Produções audiovisuais que têm como temática as mulheres negras são muito poucas, diz. “Quando a gente compara a iniciativa das paraenses da Negritar com a websérie ‘Pretas’, percebemos que é válida, mas ainda é a única a tratar dessa temática, a elencar mulheres pretas para as telas. O racismo é tão cruel que nós já teríamos sucumbindo, se não fôssemos otimistas. Mas como diria Conceição Evaristo [escritora], ‘eles combinaram de nos matar, mas nós combinamos de não morrer’”, cita, fazendo referência à websérie realizadas por jovens, como a atriz e jornalista Joyce Cursino, para abrir espaço a essa representatividade da mulher negras no audiovisual paraense, na frente e por trás das câmeras.
Websérie mostra a realidade das mulheres negras
A websérie “Pretas” marcou a produção audiovisual local exatamente por colocar mulheres negras como protagonistas. A primeira temporada está disponível no YouTube e narra, em nove episódios, vivências dessas mulheres em diferentes contextos, abordando temas como desigualdades socioeconômicas, luta da mulher negra pela sobrevivência, dentre outros.

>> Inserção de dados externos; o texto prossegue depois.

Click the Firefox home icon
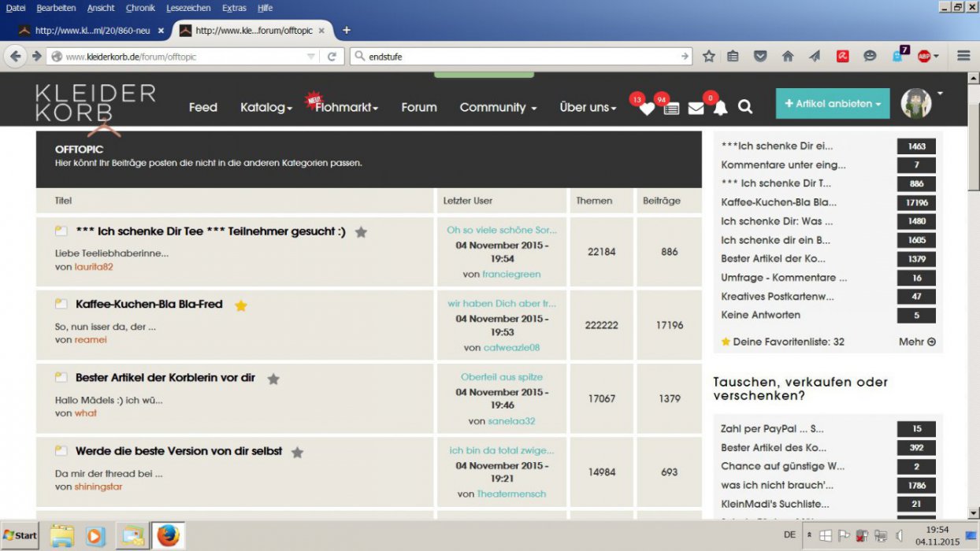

A segunda temporada vem aí com cinco episódios, contando a história de uma mulher em cada e será gravada de forma inovadora e virtual, que atenda aos protocolos de segurança da Organização Mundial de Saúde. A produção da obra será realizada pela Negritar Filmes e Produções, da cineasta Joyce Cursino, que participou como atriz e roteirista da primeira temporada realizada pela Invisível Filmes, além de produzir o circuito de exibições em escolas públicas que a série percorreu. Agora ela assume a direção geral da obra que intitula de Edição Emergencial.
“Essa data [Dia Internacional da Mulher Negra Latino-americana e Caribenha] significa luta, posicionamento, reafirmação de nossa auto-organização enquanto seres políticos e sujeitos pensantes que estão se movimentando em busca de direitos, contra a sociedade racista e machista”, explica Joyce. “A gente demarca esse espaço por ser a maioria da população brasileira e não ter a representatividade necessária nos espaços de poder. O audiovisual vem como reflexo disso. A gente não tem, no Brasil, um número de mulheres fazendo direção e roteiro, é muito pequeno. Se formos comparar, a maioria das produções são comandadas por homens brancos. O cinema, como espaço de demarcação de território, de poder e identidade, é um espaço muito urgente e necessário para onde a gente vai colocar essas narrativas e demarcar essa história, que é de luta e de resistência da população negra, sobretudo da mulher, que sofre essa dupla opressão”, diz Joyce Cursino.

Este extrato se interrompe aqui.